No hay nadie en Los Angeles que desee viajar en un DC 3 sobre montañas, si puede tomar un Constellation y hacer el viaje a México en siete horas. Y los Constellation no paran donde yo quiero ir.

Me puse de pie y me apoyé contra la piscina.

– Ahora déjeme hacer un resumen y no me interrumpa.
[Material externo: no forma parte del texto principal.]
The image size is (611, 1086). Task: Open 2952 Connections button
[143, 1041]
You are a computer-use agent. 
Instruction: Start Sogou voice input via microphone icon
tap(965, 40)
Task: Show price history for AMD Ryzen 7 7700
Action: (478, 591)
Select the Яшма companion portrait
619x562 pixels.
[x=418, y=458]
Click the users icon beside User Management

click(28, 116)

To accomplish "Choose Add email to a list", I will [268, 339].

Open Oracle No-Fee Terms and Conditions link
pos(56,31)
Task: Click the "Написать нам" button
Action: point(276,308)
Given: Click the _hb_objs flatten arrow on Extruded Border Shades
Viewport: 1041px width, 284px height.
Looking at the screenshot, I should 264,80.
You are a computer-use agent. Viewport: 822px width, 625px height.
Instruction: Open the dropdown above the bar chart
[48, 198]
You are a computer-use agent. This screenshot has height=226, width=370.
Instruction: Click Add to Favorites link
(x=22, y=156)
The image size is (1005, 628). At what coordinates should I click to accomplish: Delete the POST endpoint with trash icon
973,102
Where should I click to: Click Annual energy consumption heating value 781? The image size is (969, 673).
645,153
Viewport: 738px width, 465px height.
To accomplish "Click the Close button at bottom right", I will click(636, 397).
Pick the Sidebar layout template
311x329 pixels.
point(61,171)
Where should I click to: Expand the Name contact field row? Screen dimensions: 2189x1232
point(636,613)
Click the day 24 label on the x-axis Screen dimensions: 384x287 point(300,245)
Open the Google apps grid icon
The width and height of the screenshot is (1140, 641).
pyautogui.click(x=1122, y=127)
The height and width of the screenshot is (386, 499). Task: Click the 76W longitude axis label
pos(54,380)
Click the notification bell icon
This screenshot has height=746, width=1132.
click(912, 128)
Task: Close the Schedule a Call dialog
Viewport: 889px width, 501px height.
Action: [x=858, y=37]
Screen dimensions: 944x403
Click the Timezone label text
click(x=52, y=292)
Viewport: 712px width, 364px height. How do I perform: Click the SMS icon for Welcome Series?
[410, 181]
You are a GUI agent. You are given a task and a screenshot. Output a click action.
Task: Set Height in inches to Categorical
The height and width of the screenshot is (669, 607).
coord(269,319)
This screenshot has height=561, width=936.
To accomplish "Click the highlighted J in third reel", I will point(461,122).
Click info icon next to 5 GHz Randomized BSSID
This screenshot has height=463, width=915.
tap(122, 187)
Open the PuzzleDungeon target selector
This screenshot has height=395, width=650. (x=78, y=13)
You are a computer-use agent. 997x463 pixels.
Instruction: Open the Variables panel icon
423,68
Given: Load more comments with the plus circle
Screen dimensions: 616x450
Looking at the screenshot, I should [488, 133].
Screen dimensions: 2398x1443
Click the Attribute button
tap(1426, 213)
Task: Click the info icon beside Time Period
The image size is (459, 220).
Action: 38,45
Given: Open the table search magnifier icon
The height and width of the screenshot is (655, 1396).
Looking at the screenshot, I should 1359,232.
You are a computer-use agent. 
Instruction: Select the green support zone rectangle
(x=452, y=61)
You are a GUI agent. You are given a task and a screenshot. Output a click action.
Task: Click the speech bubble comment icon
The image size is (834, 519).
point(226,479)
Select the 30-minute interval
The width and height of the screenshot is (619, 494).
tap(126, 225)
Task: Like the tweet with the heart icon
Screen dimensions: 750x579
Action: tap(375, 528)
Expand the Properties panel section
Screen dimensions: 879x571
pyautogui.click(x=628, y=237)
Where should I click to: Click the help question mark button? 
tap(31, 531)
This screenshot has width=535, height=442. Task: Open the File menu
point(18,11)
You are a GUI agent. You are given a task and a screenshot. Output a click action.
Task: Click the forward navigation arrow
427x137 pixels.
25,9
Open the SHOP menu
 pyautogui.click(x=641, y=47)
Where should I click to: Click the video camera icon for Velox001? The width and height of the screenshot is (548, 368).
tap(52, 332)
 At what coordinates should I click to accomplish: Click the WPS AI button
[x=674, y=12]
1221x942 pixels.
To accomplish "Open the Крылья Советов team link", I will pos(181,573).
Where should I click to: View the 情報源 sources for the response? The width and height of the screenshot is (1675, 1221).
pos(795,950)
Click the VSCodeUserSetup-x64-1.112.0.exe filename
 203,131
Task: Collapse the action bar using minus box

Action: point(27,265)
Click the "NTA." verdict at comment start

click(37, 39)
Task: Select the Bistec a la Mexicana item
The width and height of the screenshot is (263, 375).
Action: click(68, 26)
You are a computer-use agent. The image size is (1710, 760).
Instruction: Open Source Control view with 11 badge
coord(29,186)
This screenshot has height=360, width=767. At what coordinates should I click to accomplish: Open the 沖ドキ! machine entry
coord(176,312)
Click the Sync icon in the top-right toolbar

Usted vino a verme esta mañana en un estado emocional muy intenso y quería que lo llevara a Tijuana para alcanzar el primer avión. Tenía una pistola en el bolsillo, pero no tengo por qué haberla visto. Me dijo que había aguantado todo lo que pudo, pero que anoche había estallado. Encontró a su esposa borracha perdida y un hombre había estado con ella. Usted salió y fue a un baño turco a pasar el tiempo hasta que llegara la mañana, y desde allí llamó por teléfono a dos parientes cercanos de su esposa y les dijo lo que estaba haciendo. A dónde fue usted, no es asunto que me concierna. Usted tenía los documentos necesarios para entrar en México. Cómo fue allí tampoco es asunto que me interese. Somos amigos e hice lo que me pidió que hiciera, sin pensarlo demasiado. ¿Y por qué no habría de hacerlo? Usted no me paga nada. Tenía su coche, pero se sentía demasiado nervioso para conducir. Ese es asunto suyo también. Usted es un tipo emotivo que en la guerra recibió una herida grave. Creo que tendré que tomar su coche y meterlo en algún garaje para que lo guarden.